Napoli, maxi frode fiscale carosello nel settore hi-tech: sequestro da 16 milioni di euro

Napoli, maxi frode fiscale carosello nel settore hi-tech: sequestro da 16 milioni di euro

Sedici le società che hanno preso parte alla maxi evasione fiscale, avente  come protagonisti indiscussi un imprenditore e un commercialista partenopei


NAPOLI – Il Comando Provinciale della Guardia di Finanza di Napoli, all’esito di  complesse indagini coordinate dalla Procura della Repubblica presso il  Tribunale di Napoli – Terza Sezione criminalità economica ed informatica, ha  eseguito, tra le regioni Campania, Lazio, Molise e Lombardia, un decreto di  sequestro preventivo finalizzato alla confisca per equivalente di beni del  valore di circa 16 milioni di euro. 

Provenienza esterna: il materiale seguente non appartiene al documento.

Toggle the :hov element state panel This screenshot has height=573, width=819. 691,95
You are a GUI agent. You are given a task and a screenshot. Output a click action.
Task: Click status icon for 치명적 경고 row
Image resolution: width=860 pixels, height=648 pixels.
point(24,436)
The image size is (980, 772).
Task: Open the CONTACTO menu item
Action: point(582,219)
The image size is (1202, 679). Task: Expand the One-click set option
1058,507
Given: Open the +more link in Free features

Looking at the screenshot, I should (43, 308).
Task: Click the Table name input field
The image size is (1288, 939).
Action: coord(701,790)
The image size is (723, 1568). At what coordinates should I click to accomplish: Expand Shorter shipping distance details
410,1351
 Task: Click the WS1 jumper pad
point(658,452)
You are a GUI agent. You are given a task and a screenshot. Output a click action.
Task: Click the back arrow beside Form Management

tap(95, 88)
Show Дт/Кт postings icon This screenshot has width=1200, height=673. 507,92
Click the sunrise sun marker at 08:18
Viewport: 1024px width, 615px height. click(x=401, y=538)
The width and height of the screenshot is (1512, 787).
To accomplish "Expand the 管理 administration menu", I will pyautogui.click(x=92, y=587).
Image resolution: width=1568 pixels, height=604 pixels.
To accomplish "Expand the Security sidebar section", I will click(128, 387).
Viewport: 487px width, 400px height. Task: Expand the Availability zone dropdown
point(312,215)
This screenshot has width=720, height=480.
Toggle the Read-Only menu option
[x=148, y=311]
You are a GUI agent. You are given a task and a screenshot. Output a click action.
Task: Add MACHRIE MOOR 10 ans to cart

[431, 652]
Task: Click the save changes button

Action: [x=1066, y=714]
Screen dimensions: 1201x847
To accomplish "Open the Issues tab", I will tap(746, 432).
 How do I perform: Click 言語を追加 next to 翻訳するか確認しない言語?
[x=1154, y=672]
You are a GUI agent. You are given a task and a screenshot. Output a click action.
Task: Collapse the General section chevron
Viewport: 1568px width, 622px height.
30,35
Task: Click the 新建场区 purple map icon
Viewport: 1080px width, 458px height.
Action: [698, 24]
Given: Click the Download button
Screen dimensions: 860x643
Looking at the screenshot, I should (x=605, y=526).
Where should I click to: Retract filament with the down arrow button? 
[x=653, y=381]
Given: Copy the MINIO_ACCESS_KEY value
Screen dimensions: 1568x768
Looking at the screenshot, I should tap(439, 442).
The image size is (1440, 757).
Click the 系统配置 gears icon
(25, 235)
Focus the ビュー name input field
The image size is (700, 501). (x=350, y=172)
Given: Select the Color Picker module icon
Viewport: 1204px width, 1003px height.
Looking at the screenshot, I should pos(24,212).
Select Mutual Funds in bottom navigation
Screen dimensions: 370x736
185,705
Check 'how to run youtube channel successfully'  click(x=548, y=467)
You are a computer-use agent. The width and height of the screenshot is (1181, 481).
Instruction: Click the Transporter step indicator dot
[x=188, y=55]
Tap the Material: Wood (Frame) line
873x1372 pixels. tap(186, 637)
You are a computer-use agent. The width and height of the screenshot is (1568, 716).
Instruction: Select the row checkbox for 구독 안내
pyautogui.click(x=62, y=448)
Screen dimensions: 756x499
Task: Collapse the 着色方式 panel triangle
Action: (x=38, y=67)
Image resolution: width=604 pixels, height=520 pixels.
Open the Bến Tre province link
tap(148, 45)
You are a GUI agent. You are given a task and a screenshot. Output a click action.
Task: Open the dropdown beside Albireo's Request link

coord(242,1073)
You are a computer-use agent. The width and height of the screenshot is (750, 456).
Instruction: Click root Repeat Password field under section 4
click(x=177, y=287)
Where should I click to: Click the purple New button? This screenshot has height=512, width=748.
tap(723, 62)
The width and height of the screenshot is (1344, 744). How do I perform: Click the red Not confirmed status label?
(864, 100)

La misura cautelare patrimoniale è stata adottata dal GIP del Tribunale di  Napoli al termine di una complessa attività investigativa, anche di natura  tecnica, nel settore del commercio di prodotti tecnologici ed informatici, che ha portato il 1° Nucleo Operativo Metropolitano al sequestro di disponibilità  finanziarie presenti su conti correnti, beni immobili, automezzi, quote e  partecipazioni societarie, considerati profitto illecito della frode fiscale.  Gli accertamenti di natura economico-finanziaria hanno preso le mosse  dall’approfondimento di una richiesta di mutua assistenza amministrativa in  materia fiscale pervenuta dall’Organo collaterale olandese, tramite il  Comando Generale – II Reparto del Corpo, ed hanno documentato l’esistenza  di un sodalizio criminale che ha ideato una complessa frode nel settore della  compravendita di prodotti informatici ed elettronici (smartphone e tablet Apple/Samsung/Huawei, personal computer e relativa componentistica,  console Xbox 360/One, Sony Ps4, Nintendo Wii e connessi  accessori/videogiochi, smart TV Samsung/LG, sistemi di memorizzazione  esterna USB/SSD/microSD ecc.), mediante la creazione e l’interposizione fittizia di svariati soggetti economici (società cartiere), finalizzata all’evasione  dell’imposta sul valore aggiunto nazionale e comunitaria, secondo il notorio  meccanismo delle “frodi carosello”. 

Nello specifico, gli acquisti intracomunitari sono stati effettuati da fornitori con  sede in Austria, Belgio, Bulgaria, Cipro, Estonia, Francia, Germania, Gran  Bretagna, Irlanda, Lettonia, Lituania, Lussemburgo, Malta, Olanda, Polonia,  Portogallo, Repubblica Ceca, Romania, Slovacchia, Slovenia, Spagna ed  Ungheria.  Complessivamente, sono stati denunciati 19 soggetti responsabili dei reati di  associazione per delinquere finalizzata all’emissione e all’utilizzo di fatture  per operazioni inesistenti ed omessa dichiarazione.  Sedici le società che hanno preso parte alla maxi evasione fiscale, avente  come protagonisti indiscussi un imprenditore e un commercialista partenopei,  che risultano avere creato dal 2015 al 2018 un giro di fatture per operazioni  inesistenti, in emissione ed utilizzo, per un ammontare superiore ai 200  milioni di euro.  Infine, dalle indagini è emerso come il libero professionista promotore della  frode carosello si dedicasse anche alle indebite compensazioni di crediti  inesistenti, che ammontavano a circa mezzo milione di euro e venivano effettuate attraverso modelli di pagamento F24 presentati direttamente in  banca oppure utilizzando i servizi di home banking.